# is STOPzilla legit?



## Zealex (Nov 30, 2008)

this website had an add saying STOPzilla,I have been taught not to click on any adds....is that site safe and the program legit??and in general are all adds safe on here?


----------



## amateur (Jun 14, 2006)

Hi,



> I have been taught not to click on any adds


 You've been taught correctly. I personally wouldn't click on any ads on any web page. 

I have never used StopZilla. It may be a legitimate program, but I'm sure there are better alternatives. It doesn't seem to rate very well.

http://reviews.cnet.com/internet-security-and-firewall/stopzilla-3-0/4505-3667_7-30633015.html

http://www.pcmag.com/article2/0,2817,2162968,00.asp


----------



## Zealex (Nov 30, 2008)

i just googled stopzila and checked mcafee review, says mcafee secure...but when you read the reviews of it you begin to wonder lol.
http://www.siteadvisor.com/sites/st...se&suite=true&client_ver=2.9.258&locale=en-US
*1+* for mcafee?


----------



## amateur (Jun 14, 2006)

SiteAdvisor only checks the site, not the program itself. :smile:



> We tested this site and didn't find any significant problems


----------



## Zealex (Nov 30, 2008)

● ● ● ● ● ● ●

### List of tasks
1. In the forum thread about STOPzilla, what does amateur say SiteAdvisor checks?
2. Continue the forum thread about STOPzilla from the point where it stops.

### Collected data
● ● ● ● ● ● ●

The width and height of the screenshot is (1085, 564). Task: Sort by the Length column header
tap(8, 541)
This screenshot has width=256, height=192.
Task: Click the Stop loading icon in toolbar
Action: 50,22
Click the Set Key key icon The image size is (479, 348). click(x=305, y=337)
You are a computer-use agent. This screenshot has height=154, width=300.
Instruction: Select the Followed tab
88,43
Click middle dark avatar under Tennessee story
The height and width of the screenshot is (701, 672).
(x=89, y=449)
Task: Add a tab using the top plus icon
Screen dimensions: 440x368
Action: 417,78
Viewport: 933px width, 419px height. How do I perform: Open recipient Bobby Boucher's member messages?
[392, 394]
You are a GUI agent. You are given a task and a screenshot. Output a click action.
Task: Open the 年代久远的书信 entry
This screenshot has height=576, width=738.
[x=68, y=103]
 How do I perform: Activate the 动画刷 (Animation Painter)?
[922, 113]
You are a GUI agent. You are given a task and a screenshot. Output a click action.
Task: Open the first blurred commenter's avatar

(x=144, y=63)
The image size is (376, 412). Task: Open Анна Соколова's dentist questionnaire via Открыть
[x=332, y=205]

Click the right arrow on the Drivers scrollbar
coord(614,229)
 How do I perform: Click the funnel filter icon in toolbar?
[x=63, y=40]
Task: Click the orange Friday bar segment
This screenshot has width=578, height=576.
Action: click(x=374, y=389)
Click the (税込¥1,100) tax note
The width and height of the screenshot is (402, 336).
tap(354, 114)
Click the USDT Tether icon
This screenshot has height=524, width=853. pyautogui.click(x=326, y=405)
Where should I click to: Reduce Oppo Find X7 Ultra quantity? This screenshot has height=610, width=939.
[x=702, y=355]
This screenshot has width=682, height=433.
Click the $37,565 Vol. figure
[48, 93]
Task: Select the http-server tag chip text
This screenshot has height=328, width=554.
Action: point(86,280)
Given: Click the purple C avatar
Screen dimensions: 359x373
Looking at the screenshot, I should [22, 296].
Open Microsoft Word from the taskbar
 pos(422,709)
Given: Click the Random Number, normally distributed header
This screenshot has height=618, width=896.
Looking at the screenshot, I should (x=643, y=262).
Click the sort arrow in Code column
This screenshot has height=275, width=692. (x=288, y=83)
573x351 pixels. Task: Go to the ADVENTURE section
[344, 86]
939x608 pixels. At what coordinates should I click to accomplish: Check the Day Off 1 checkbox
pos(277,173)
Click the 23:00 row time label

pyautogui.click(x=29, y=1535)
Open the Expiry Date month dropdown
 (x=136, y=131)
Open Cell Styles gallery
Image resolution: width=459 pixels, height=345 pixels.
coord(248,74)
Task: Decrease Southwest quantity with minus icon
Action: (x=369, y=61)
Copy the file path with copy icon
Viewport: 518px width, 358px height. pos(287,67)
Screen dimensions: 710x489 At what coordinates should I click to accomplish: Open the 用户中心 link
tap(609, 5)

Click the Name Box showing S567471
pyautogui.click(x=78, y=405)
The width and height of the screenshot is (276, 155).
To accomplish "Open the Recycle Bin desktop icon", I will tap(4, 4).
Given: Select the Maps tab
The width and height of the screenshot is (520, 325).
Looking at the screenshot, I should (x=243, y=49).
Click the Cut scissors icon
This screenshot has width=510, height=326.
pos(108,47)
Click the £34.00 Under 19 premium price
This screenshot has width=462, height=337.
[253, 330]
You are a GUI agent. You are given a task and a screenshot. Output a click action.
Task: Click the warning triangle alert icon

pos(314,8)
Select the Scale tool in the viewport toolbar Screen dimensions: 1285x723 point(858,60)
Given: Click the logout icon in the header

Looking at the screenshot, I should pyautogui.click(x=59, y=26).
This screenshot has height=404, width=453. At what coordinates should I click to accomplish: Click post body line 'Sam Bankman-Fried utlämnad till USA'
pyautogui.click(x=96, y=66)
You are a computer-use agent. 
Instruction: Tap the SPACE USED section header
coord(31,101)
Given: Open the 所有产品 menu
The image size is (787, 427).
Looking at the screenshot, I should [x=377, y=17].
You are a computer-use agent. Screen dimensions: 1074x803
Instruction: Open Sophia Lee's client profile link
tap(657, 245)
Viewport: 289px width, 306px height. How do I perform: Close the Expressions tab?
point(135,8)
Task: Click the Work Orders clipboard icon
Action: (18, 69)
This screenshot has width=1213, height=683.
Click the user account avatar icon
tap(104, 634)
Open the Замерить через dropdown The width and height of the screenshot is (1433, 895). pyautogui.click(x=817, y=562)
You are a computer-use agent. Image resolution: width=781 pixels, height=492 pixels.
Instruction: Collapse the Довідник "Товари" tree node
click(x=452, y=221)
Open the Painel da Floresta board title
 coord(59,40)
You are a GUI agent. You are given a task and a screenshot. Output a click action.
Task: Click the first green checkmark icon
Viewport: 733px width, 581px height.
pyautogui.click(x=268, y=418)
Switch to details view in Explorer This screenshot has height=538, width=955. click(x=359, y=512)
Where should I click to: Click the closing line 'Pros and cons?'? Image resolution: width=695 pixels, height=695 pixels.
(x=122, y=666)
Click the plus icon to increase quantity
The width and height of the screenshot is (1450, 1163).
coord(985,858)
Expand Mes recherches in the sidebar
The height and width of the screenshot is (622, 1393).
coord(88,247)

● ● ● ● ● ● ●

### Written responses
1. Only the site, not the program itself.

2.
speaking of mcafee I'm going to make a thread about it cause my dad comp uses mcafee and something is odd about it..anyways I though site advisor checked downloads too:4-dontkno


----------



## amateur (Jun 14, 2006)

> I though site advisor checked downloads too


Scroll down the page and you'll see what it checks and what it doesn't. 

http://www.siteadvisor.com/sites/st...se&suite=true&client_ver=2.9.258&locale=en-US



> Downloads indicates SiteAdvisor's overall rating about the impact a site's downloadable software had on our testing computer. Red flags are given to sites that have virus-infected downloads or that add unrelated software which many people would consider adware or spyware. The rating also takes note of the network servers a program contacts during its operation, as well as any modifications to browser settings or a computer's registry files.


It doesn't evaulate the software itself.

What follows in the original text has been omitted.